- SOURCE EXCERPT -

Wading through such a torrent of opinion can be daunting. Still, a few post-election conclusions seem widely accepted. (I'll try to use a neutral voice.)

Karl Rove is a genius. After the 2000 election, George W. Bush's political strategist said -- "There are four million missing evangelicals out there. I'm going to go get them." And he got them.

The red-state vs. blue-state division grows more illuminating when the vote is broken down county-by-county. The most-cited vote distribution maps suggest, at least superficially, that this appears to be a war between rural and urban America. Commentators noting a surge in support for the president from rural areas seldom add that he lost urban-cosmopolitan America by unprecedented margins.

- EXTRACTED RECORDS -
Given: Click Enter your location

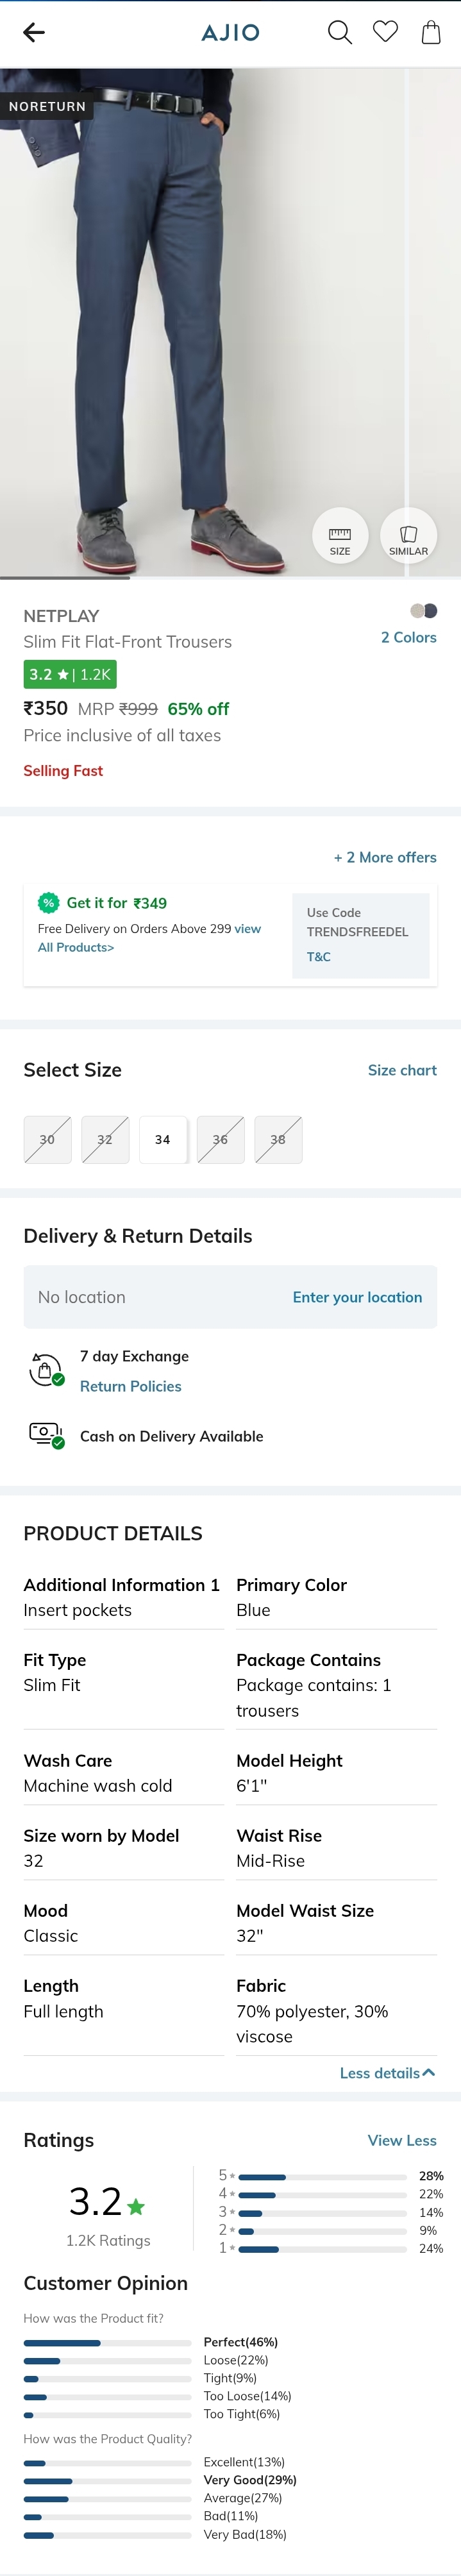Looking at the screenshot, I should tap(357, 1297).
...
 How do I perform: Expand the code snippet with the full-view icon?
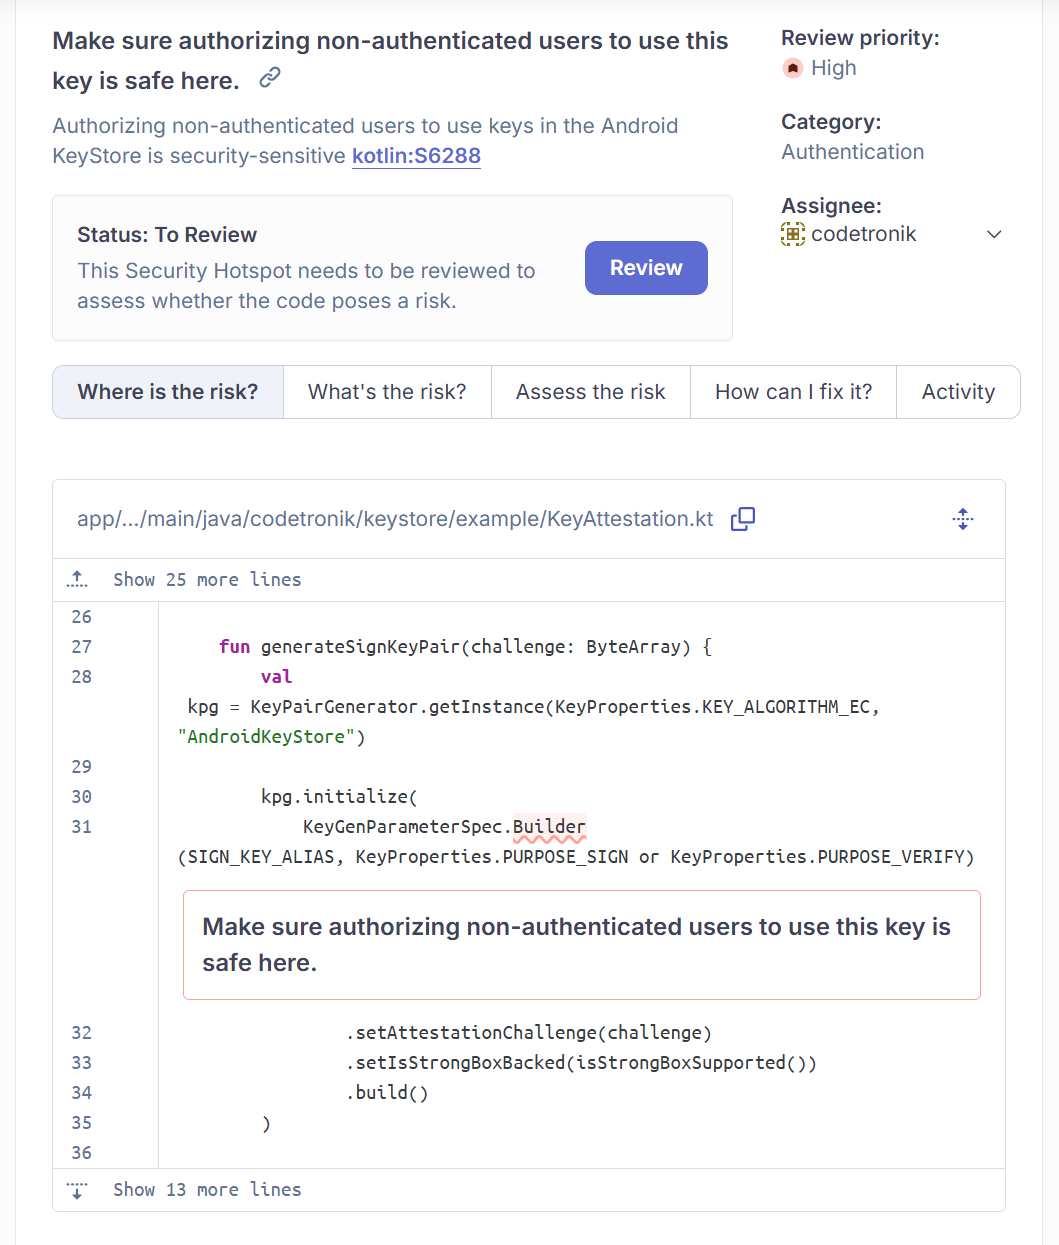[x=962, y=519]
* * *
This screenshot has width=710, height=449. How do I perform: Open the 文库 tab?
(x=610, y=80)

- EXERCISE TASKS -
1 > According to the excerpt on post-election conclusions, why is Karl Rove called a genius? Answer in one to three sentences.
2 > In the records, reproduce the lines from the one containing "This screenshot has" through the one containing "(x=610, y=80)", inclusive, with "perform" changed to "complete" and nothing else altered. Output only those lines.
The excerpt and the records are unrelated pieces of material.

- ANSWER LIST -
1 > After the 2000 election, he said there were four million missing evangelicals and that he would go get them. He then got them.

2 >
This screenshot has width=710, height=449. How do I complete: Open the 文库 tab?
(x=610, y=80)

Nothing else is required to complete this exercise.